[XML-SIG] dom building, sax, and namespaces

Andrew Dalke dalke@acm.org
Wed, 23 Jan 2002 13:00:45 -0700


Sylvain Thenault:
> you shouldn't have to use an adapter. The example in the previous mail you
> posted works when you use XMLGenerator instead of pulldom.

Please correct me if I'm wrong.  Doesn't XMLGenerator convert the SAX
events to a text stream?  So if I want to create a DOM I would need to
reparse that stream?  If so, I would rather not have the intermediate
data structure.

> > (BTW, is there no built-in function to get the concatenation of all
> > the text nodes, like my get_text function, below?)
> 
> I don't know if there is one in 4Suite or PyXML, but I think this is a job
> for XSLT)

I thought it was one for XPath, expecting I could use .text() to get
that data.  However, there appears to be a problem with that.

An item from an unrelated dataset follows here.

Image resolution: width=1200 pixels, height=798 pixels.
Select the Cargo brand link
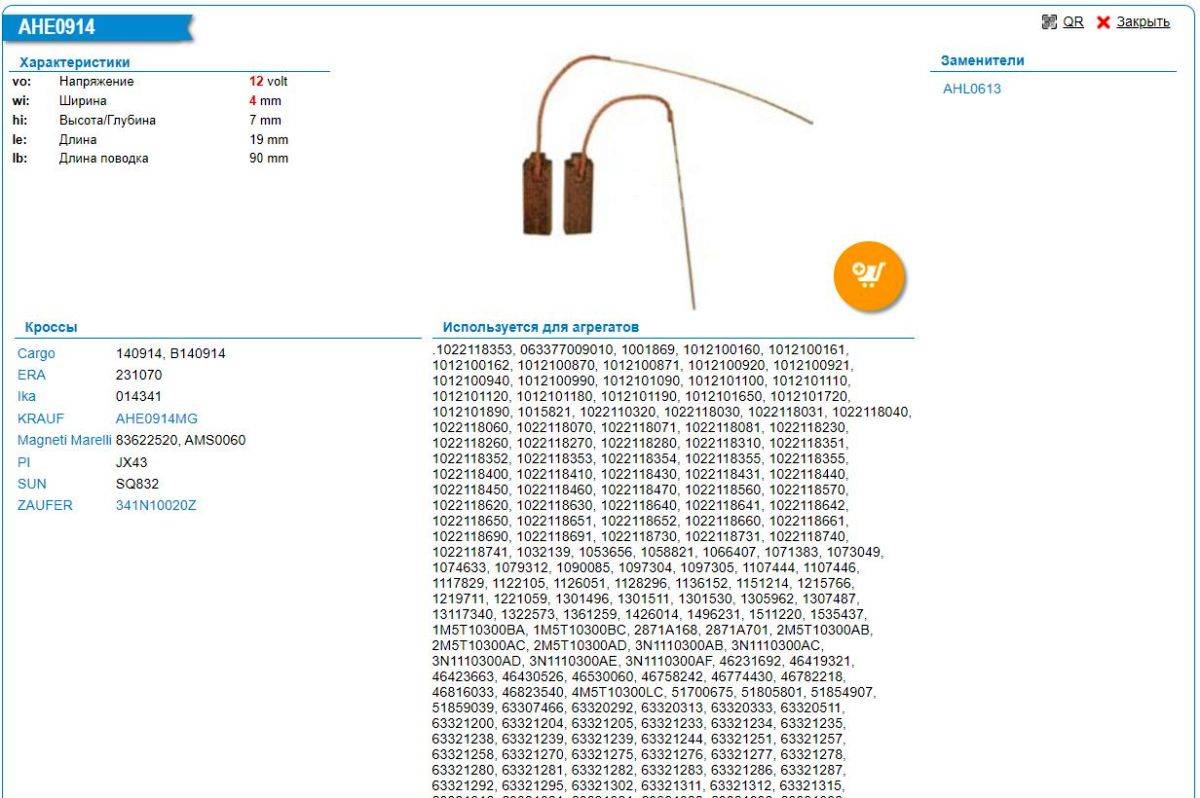[x=36, y=354]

>>> xml.xpath.Compile('spam[@eggs="yes"].text()')
Traceback (most recent call last):
  File "<stdin>", line 1, in ?
  File
"/usr/local/lib/python2.2/site-packages/_xmlplus/xpath/__init__.py",
line 86, in Compile
    raise RuntimeException(RuntimeException.INTERNAL, stream.getvalue())
xml.xpath.RuntimeException: There is an internal bug in 4XPath.  Please
report
this error code to support@4suite.org: Traceback (most recent call
last):
  File
"/usr/local/lib/python2.2/site-packages/_xmlplus/xpath/__init__.py",
line
79, in Compile
    return parser.new().parse(expr)
  File
"/usr/local/lib/python2.2/site-packages/_xmlplus/xpath/pyxpath.py", line
322, in parse
    raise SyntaxError(e.pos, e.msg, str)
SyntaxError: <unprintable instance object>
                                          

I've already sent them email.

BTW, one problem I have with all of this is performance.  All I
want is to get the text inside a region which matches a given XPath
query.  Matching something like '//bioformat:dbid[@type="primary"]' is
25 times faster in SAX than DOM, except of course that the SAX code
I wrote is only limited to single node evaluations.   (Don't get me
wrong - given all that's going on with DOM, 25x ain't shabby!)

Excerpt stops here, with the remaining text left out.